ITEM 2. MANAGEMENT'S DISCUSSION AND ANALYSIS

OF FINANCIAL CONDITION AND RESULTS OF OPERATIONS

Caution Regarding Forward-Looking Statements

Management’s Discussion and Analysis of Financial Condition and Results of Operations contains forward looking statements regarding matters that could have an impact on our business, financial condition, and future operations. These statements, based on our expectations and estimates, are not guarantees of future performance and are subject to risks, uncertainties, and other factors that could cause actual results to differ materially from those expressed in the forward looking statements. These risks, uncertainties, and other factors include, but are not limited to, general business conditions, demand for energy, federal and state legislative and regulatory actions and legal and administrative proceedings, changes in and compliance with environmental laws and policies, general credit and capital market conditions, weather conditions, the cost of commodities used in our industry, and unanticipated changes in operating expenses and capital expenditures.

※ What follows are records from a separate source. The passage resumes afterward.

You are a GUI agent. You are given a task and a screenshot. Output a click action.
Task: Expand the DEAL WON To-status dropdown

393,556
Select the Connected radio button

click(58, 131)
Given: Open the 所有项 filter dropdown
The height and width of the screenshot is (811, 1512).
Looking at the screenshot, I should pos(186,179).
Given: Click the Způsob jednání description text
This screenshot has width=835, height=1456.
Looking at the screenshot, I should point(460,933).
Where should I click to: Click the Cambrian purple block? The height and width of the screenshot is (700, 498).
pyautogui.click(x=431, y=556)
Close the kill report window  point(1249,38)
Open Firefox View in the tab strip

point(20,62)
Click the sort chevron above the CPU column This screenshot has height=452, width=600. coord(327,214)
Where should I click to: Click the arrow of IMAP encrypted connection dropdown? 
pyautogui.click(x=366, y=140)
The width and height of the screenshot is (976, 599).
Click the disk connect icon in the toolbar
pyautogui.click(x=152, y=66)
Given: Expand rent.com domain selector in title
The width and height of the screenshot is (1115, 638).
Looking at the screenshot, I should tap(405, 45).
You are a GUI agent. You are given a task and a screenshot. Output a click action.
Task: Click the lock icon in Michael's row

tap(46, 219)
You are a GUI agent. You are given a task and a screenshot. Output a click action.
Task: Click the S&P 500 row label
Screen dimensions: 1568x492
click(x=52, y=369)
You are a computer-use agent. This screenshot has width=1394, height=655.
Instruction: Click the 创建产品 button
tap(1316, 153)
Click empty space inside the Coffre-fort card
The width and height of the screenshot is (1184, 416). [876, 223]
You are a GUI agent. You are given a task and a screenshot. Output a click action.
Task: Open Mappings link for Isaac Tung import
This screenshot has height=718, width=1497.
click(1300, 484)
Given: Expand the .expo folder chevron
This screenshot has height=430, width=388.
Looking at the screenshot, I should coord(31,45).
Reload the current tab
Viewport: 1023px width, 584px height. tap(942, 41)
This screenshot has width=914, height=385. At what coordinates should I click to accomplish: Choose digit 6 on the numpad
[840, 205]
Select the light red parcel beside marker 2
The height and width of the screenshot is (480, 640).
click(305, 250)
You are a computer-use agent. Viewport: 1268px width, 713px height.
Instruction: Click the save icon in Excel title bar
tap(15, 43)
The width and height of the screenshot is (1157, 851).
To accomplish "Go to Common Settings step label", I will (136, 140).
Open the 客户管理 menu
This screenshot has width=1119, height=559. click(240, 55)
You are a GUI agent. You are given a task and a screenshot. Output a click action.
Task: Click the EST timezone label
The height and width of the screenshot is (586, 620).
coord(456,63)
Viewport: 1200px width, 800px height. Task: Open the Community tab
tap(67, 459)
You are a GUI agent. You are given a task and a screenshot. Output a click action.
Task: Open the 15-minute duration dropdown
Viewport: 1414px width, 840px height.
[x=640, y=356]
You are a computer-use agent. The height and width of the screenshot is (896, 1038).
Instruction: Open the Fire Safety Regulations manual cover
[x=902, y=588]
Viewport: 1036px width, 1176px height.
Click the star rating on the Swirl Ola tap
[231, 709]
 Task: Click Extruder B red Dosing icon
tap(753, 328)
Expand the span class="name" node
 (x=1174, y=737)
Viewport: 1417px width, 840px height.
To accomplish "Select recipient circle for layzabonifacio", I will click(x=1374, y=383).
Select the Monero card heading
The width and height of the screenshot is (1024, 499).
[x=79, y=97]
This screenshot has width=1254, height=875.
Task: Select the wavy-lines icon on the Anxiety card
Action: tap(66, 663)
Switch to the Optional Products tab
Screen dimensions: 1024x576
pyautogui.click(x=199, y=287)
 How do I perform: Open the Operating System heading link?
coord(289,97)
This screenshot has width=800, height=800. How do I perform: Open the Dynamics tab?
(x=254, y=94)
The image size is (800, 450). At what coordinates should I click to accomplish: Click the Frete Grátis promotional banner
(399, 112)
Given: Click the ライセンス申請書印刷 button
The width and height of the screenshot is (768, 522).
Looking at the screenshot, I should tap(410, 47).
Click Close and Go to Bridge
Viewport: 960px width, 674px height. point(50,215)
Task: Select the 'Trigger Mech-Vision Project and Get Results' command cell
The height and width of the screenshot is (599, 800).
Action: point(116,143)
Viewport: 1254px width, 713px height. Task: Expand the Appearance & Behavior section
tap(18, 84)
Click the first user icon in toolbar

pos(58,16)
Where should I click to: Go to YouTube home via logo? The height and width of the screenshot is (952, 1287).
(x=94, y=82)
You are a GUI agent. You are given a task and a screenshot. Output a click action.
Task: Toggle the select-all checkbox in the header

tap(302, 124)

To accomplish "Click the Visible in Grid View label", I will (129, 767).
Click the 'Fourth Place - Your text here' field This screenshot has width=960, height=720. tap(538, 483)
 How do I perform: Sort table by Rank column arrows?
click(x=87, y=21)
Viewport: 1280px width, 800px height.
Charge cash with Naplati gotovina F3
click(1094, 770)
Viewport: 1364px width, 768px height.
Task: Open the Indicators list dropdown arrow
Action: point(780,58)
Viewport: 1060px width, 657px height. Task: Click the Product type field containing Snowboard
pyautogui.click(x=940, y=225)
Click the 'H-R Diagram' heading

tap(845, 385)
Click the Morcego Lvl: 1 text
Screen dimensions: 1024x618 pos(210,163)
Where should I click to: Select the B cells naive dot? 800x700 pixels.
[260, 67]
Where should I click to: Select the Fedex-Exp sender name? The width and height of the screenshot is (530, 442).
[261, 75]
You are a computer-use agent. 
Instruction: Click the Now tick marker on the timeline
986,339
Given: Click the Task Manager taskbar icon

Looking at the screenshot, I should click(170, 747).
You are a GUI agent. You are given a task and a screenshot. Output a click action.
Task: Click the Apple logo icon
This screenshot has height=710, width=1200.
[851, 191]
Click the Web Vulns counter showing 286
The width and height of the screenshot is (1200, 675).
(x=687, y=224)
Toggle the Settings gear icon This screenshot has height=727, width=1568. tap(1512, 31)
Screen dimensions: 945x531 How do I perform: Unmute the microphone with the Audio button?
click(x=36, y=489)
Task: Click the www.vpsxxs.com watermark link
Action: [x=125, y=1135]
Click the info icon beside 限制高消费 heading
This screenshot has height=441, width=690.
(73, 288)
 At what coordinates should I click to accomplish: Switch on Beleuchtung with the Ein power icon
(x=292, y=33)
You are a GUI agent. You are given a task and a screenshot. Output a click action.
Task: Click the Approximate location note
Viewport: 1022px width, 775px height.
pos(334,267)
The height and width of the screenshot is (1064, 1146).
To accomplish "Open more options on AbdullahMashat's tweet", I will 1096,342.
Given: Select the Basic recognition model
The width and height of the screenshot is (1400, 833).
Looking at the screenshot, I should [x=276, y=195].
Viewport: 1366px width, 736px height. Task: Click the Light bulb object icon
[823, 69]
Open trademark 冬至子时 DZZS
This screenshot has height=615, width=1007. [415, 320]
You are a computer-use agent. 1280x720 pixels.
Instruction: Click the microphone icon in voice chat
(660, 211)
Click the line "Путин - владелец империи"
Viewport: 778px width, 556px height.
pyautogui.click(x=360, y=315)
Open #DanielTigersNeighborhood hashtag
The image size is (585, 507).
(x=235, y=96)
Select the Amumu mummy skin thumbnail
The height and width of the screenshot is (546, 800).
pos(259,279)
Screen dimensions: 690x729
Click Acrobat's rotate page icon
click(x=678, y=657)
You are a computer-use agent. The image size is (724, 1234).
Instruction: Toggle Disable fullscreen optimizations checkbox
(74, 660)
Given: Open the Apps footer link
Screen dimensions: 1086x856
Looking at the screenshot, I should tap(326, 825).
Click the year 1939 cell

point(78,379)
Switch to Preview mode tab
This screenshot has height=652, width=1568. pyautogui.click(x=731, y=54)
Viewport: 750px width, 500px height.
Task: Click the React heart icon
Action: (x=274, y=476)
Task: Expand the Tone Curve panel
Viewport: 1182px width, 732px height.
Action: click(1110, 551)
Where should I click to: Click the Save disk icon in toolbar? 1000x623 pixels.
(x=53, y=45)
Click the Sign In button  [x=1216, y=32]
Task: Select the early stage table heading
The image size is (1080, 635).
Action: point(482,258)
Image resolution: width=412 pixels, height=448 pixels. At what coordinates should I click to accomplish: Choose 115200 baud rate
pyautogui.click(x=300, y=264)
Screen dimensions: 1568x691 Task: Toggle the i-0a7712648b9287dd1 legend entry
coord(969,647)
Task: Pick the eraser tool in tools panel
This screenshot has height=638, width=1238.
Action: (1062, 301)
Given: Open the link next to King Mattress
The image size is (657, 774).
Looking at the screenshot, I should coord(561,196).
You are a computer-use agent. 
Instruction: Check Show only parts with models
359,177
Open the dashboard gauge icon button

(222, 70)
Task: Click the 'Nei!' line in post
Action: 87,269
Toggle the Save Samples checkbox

Our actual results may vary materially from those discussed in the forward looking statements as a result of these and other factors. Any forward looking statement speaks only as of the date on which the statement is made, and we undertake no obligation to update any forward looking statement or statements to reflect events or circumstances after the date on which the statement is made even if new information becomes available or other events occur in the future.

Critical Accounting Policies

As of September 30, 2011, there have been no significant changes in our critical accounting policies as disclosed in our 2010 Annual Report on Form 10-K. These policies include the accounting for rate regulation, deferred energy, margin stabilization plan, accounting for asset retirement obligations, and accounting for derivative contracts.

Basis of Presentation

The accompanying financial statements reflect the consolidated accounts of Old Dominion Electric Cooperative (“ODEC” or “we” or “our”) and TEC Trading, Inc. (“TEC”). See Note 2—Notes to Condensed Consolidated Financial Statements in Part 1, Item 1.

Overview

We are a not-for-profit power supply cooperative owned entirely by our eleven Class A member distribution cooperatives and a Class B member, TEC. We supply our member distribution cooperatives’ power requirements, consisting of capacity requirements and energy requirements, through a portfolio of resources including generating facilities, long-term and short-term physically-delivered forward power purchase contracts, and spot market purchases.

During the third quarter of 2011, two natural disasters occurred. On August 23, 2011, a magnitude 5.8 earthquake near Mineral, Virginia caused the two reactors at the North Anna Nuclear Power Station (“North Anna”) to shut down immediately, as designed. This event resulted in the need for additional purchased power and operations and maintenance expense during the quarter; although the impact was not material to our financial results. There is the possibility that the impact could be material depending upon the length of the unavailability of the units at North Anna. Additionally, on August 27, 2011, our member distribution cooperatives’ service territories were impacted by Hurricane Irene, causing the loss of power for a significant number of our member distribution cooperatives’ customers for up to seven days. This resulted in decreased power requirements during this timeframe.

On June 1, 2010, two of our member distribution cooperatives, Rappahannock Electric Cooperative (“REC”) and Shenandoah Valley Electric Cooperative (“SVEC”), acquired the distribution assets and right to provide electric distribution services to approximately 102,000 customers (meters). This resulted in an increase in sales volume to our member distribution cooperatives and additional purchased power expense for the nine months ended September 30, 2011, as compared to the same period in 2010.

Fuel expense and purchased power expense are significantly affected by the operations of our owned generation. The availability of North Anna and the economic dispatch of our combustion turbine facilities and the Clover Power Station (“Clover”) resulted in decreased fuel expense and increased purchased power volume for the three and nine months ended September 30, 2011, as compared to the same periods in 2010.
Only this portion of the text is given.